Une économie de l’absurde au service des clics
Le phénomène des contenus générés par intelligence artificielle, souvent désignés sous le terme de « slop », ne se limite pas à une simple curiosité. C’est devenu une véritable industrie. Selon une étude de la société Kapwing, plus de 20 % des vidéos proposées sur YouTube aux nouveaux utilisateurs relèvent désormais de ce genre. Ces contenus, souvent étranges et déconcertants, n’ont qu’un objectif : capter l’attention pour générer des revenus publicitaires. Ce phénomène est devenu si lucratif qu’il génèrerait environ 117 millions de dollars par an, déplaçant la création de valeur à une dynamique de recherche de profits rapides.
Vers l’agonie de l’internet authentique ?
Ce phénomène annonce un tournant dans l’histoire d’Internet. L’espace digital, jadis un lieu d’échanges humains, est en train de devenir un terrain où les bots interagissent entre eux, engloutissant toute forme d’authenticité. Les plateformes comme Facebook sont saturées d’images générées par IA, qui, malgré leur vacuité, accumulent des likes en masse. Ici, l’humain n’est plus le baromètre du succès ; un algorithme, optimisé pour l’engagement, domine ce paysage. Les imperfections d’antan sont gommées, laissant la place à une esthétique lisse mais totalement dépersonnalisée.
Derrière le chaos, des enjeux financiers colossaux
Ce carnaval visuel cache de gigantesQUES enjeux financiers. Les géants de la technologie profitent de cette dérive, comme le souligne le Guardian. Dans un contexte où les revenus du travail réelle sont stagnants, le « slop » apparaît comme une loterie virale, avec des gains rapides pour une poignée d’internautes. En 2025, il est prévu que près de 10 % des chaînes YouTube à la croissance la plus rapide tombent dans cette catégorie. Ce phénomène soulève des interrogations quant à la confiance perdue des utilisateurs, qui voient la valeur du contenu s’effondrer au profit du clic facile.
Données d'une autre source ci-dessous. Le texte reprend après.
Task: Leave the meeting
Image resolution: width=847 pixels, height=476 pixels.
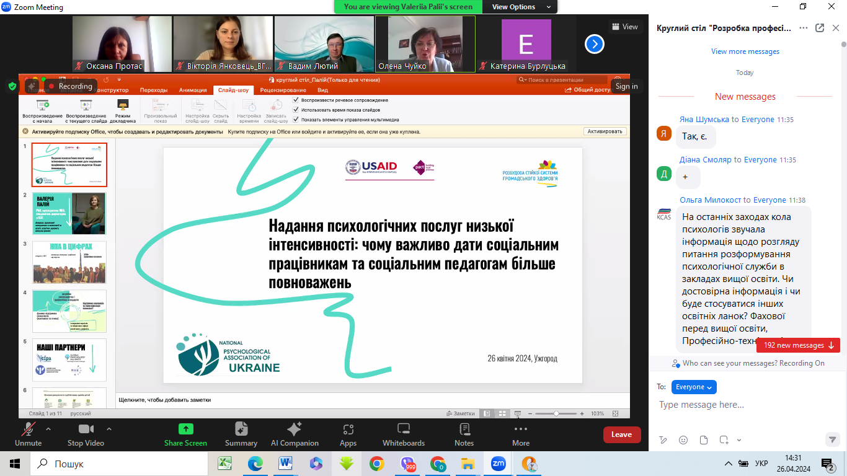Action: pyautogui.click(x=621, y=434)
Le défi de la régulation face à la marée
Alors que cette contagion numérique s’étend, les plateformes peinent à réagir efficacement. YouTube, tout en affirmant vouloir privilégier la qualité du contenu, continue à favoriser le volume. Ce n’est pas un simple problème technique, mais un symptôme de notre système économique actuel. Des milliers d’utilisateurs se dirigent vers des groupes en ligne pour apprendre à produire ce contenu peu scrupuleux afin de subvenir à leurs besoins ou de rembourser des dettes. Il est troublant de constater que des technologies conçues pour résoudre des crises importantes, telles que la crise climatique, sont détournées vers la création d’images absurdes.
Une remise en question nécessaire de notre rapport au numérique
Face à cette marée de contenu insignifiant, il est essentiel de réfléchir à notre rapport au numérique. L’urgence d’une réforme s’impose. Les utilisateurs doivent prendre conscience de la qualité des informations qu’ils consomment et du rôle qu’ils jouent dans ce système. Promouvoir un contenu plus réfléchi et créatif pourrait, à long terme, bouleverser cette dynamique. Si l’IA peut être utilisée pour créer des œuvres significatives, elle peut également devenir un outil pour renforcer la médiocrité. Le véritable défi consistera à redonner une voix à la créativité humaine au milieu de cette tempête numérique.